Emotionaler Abschied
Mit dem Sieg in der Jugend Bowl verabschiedeten sich gleichzeitig auch zwei Vikings-Urgsteine vom Verein. Zumindest für die nächsten Jahre. Rudi Lehner, der heuer zum ersten Mal auch bei der Jugend coachte, wird die nächsten sechs Semester in seiner Freizeit die Schulbank drücken (B-Matura) und Mario Klima kann seine berufliche Herausforderung nach zehn Jahren nicht mehr mit der eines Trainers verbinden. Beide gehen schweren Herzens und wurden von Vikings-Präsident Karl Wurm am Tivoli via Mikrofon "in die Freiheit entlassen."

Abseits der Kameras sprach Mario Klima Worte, die wir Ihnen nicht vorenthalten können und auch nicht müssen.

"Ich habe als Trainer eine Verantwortung gegenüber den Burschen", erklärte Klima. "Etweder ich mache etwas ganz oder gar nicht. Im späteren Teenager-Alter suchen die Jungs nach einer Bezugsperson.

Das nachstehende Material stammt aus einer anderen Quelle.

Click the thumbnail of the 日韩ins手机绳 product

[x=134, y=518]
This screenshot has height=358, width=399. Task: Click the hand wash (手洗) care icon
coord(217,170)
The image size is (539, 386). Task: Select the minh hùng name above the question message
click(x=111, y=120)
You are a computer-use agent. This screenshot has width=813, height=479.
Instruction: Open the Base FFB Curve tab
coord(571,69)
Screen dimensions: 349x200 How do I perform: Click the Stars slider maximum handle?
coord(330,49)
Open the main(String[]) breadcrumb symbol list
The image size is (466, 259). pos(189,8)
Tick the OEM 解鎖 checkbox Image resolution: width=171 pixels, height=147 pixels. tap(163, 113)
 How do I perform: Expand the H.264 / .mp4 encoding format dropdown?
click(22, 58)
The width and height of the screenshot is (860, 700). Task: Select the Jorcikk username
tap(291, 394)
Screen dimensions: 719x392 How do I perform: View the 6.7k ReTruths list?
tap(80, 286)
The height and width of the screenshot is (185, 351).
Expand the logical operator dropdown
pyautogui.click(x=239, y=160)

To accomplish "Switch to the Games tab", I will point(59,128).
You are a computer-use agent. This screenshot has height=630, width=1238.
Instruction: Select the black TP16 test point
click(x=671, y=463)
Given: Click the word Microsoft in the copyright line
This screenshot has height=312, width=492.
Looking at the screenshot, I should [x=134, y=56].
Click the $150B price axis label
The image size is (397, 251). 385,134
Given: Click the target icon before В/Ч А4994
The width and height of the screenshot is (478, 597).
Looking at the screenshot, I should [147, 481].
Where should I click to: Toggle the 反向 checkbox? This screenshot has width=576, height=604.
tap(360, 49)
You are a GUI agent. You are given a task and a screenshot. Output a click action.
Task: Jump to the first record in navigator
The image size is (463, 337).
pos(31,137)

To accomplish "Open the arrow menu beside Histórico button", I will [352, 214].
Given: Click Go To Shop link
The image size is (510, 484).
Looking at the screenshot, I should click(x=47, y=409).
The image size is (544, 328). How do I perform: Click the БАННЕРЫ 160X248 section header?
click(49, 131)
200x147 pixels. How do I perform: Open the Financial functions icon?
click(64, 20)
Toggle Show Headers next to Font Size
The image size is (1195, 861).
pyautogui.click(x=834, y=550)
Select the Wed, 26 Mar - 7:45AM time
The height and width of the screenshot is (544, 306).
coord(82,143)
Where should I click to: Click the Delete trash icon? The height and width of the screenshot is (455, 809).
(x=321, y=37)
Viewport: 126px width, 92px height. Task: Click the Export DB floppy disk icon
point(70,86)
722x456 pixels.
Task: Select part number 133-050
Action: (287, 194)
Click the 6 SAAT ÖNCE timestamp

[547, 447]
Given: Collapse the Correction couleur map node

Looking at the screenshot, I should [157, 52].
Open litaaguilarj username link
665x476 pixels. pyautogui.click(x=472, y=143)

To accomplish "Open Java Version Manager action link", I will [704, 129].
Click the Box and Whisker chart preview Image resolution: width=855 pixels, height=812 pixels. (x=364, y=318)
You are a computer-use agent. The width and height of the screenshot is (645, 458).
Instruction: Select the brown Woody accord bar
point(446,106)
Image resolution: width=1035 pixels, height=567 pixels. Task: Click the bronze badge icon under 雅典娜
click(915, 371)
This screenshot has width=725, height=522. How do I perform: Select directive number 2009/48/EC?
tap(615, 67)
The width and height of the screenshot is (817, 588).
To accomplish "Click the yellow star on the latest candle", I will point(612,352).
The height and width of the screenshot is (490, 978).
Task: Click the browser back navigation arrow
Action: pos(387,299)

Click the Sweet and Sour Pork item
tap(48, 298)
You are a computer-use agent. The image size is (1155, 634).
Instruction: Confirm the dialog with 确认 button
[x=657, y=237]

Die Eltern sind dann oft weniger "wichtig" als der Coach. Ich kann dann nicht jedes zweite Training nicht dabei sein und gleichzeitig dieser Coach sein. Das rennt nicht zusammen, daher höre ich fürs erste mal auf. Comeback nicht ausgeschlossen, weil sag niemals nie. Jetzt steht aber mal mein Beruf im Vordergrund."

Seine Motivation
"Mein halbes Leben wurde vom Football-Sport geprägt. Keine andere Mannschaftssportart kann dich so zu einem Teamplayer formen. Im Football gibt es in Wahrheit ja keine Dicken, Dünnen, Zwerge oder Riesen, sondern nur: ein Team – das Team – dein Team. In Wien – in Tirol – überall ist das so. Die Fähigkeit andere nicht nur zu respektieren wie sie sind, sondern auch mit ihnen gemeinsam etwas zu erreichen, was du alleine nicht erreichen kannst, hat mir persönlich den Weg gezeigt wo es lang geht im Leben. Das ist der wirkliche Sinn von American Football. Du lernst für dein Leben. Es ist mehr als nur eine Freizeitbeschäftigung. Ich war nur aus einem Grund diese ganzen Jahre Trainer: Ich wollte mein Gefühl, welches ich vom Verein und vom Team bekam, anderen, jüngeren Menschen wieder geben. Das ist eine Verpflichtung, die du spürst, wenn du das einmal gefühlt hast. Es sieht sehr wild aus, ist aber in Wirklichkeit ein emotionales Sozialisierungs-Programm."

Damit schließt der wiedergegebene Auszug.